Emilia se adelantó a la aglomeración antes de que Uriel y Jimmy sacaran el palé de la transpaleta y cogió casualmente un caliguchi que baila y además hace café de una de las esquinas del montón, sin detenerse, pero sin acelerar el paso. Cinco largos segundos pasaron hasta que la mente colectiva de la multitud acabase por procesar lo que había sucedido, y se abalanzaran salvajemente sobre la montaña de caliguchis que bailan y además hacen café. La veda estaba abierta.

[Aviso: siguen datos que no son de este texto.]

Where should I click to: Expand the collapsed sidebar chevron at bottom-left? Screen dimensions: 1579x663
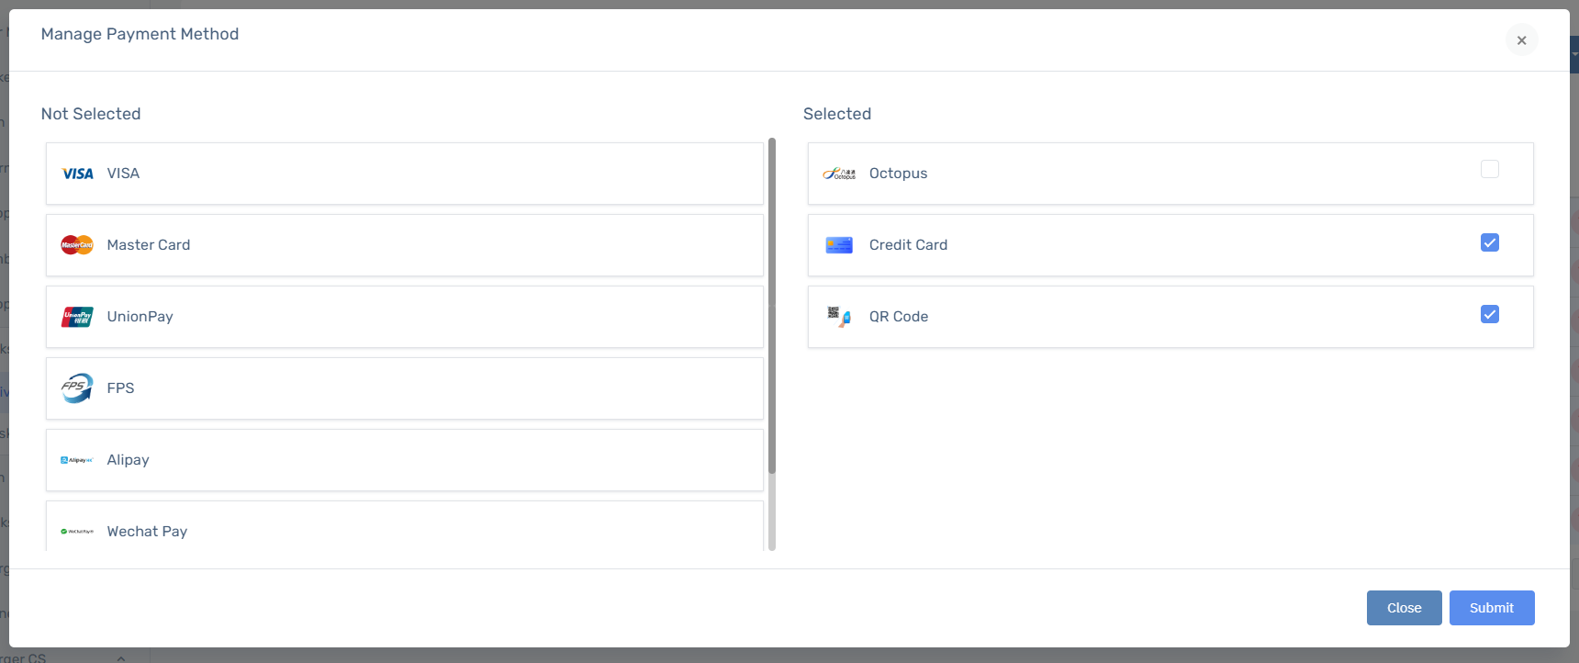tap(121, 657)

La marea humana comenzó a cerrarse como una onda inversa sobre el carrito, cercándolo por completo. Jimmy hizo por subirse a él, pero solo había trepado hasta la mitad cuando empezó a tambalear y un infierno de manos trató de agarrarlo, así que simplemente saltó sobre las decenas de personas, que apenas parecieron reparar en él mientras rodaba hasta el otro lado de la marabunta sobre sus cabezas y hombros. Se podría haber dicho que surfeaba la multitud, pero eso hubiera implicado un mínimo de gracia.

Cuando cayó al otro lado al fin reparó en algo: Uriel tenía razón, el viejo cajero tenía razón y ya no estaba. La muchedumbre lo había devorado, probablemente destrozado y…

—¡Vamos, chico! —gritó una figura barbuda emergiendo entre el bosque de piernas como un zorro arrastrándose entre los arbustos.

—¡Uriel!

—Este no es mi primer rodeo. Vamos, muévete.

—S-sí, claro, tenemos que hacer algo.

—Ya lo creo: abrir las cajas —y sin esperar respuesta alguna echó a correr hacia la salida.

Hasta ese momento la trifulca no estaba teniendo nada de lo normal: el codazo de rigor, muchas patadas en las espinillas, algún que otro mordisco… Pero todo se estaba descendiendo cívicamente sin deshacerse en un nivel insoportable de barbarie. No obstante, había fuerzas oscuras obrando en ese supermercado que no iban a permitir eso este día.

—¿Cómo? —sonaron los altavoces con un fuerte acento itaniano. Dos hermanos de frondosos bigotes habían reducido a los guardias y se habían hecho con la sala de control del centro.

—Lo que oyes —respondió Michool Cavallini, aguantándose la risa mientras se hacía pasar por un guardia—. La mitad de las cajas de caliguchis que bailan y además hacen café solo están llenas de piedras para calmar a la gente.

—Diox mío —replicó Giuswagpe—, no me gustaría ser uno de esos desgraciados que acaban con una de las cajas malas.

—Desde luego, no habría tiempo de encontrarlo en ningún otro sitio.

—¡Ay, diantre! —fingió—. ¡Esto está encendido! ¡Oh, no!

—¡Oh, no, sin duda!

Hubo un agudo pitido que se disipó en silencio al terminar la emisión. Todo el mundo pareció mirar al unísono los caliguchis que bailan y además hacen café, los unos a los otros y de nuevo a las cajas. Entonces fue cuando comenzó el verdadero pánico: nadie temía ya a la muerte.

Comenzaron a golpear a matar, a improvisar armas, una banda de compradores consiguió agarrar lo que quedaba del palé y empezar a arrastrarlo hacia un rincón donde pudieran hacerse fuertes. Entre ellos estaba Nicoleta, una mujer con un gran moño y unas pestañas tan afiladas que podrían sacar sangre; que había aprovechado la confusión causada por el mensaje de los Cavallinis para ir a la sección de cocina y volver armada hasta los dientes, todo a una velocidad literalmente sobrehumana.

Los dos hermanos rieron mirando las cámaras de seguridad y ajustándose los antifaces.

—Buen trabajo, Michool, es hora de aprovechar para robarlo todo ahora que van a estar distraídos un buen rato.

—¡Pringados!

Y al otro lado de la tienda Uriel ya había empezado a llamar a los superhéroes.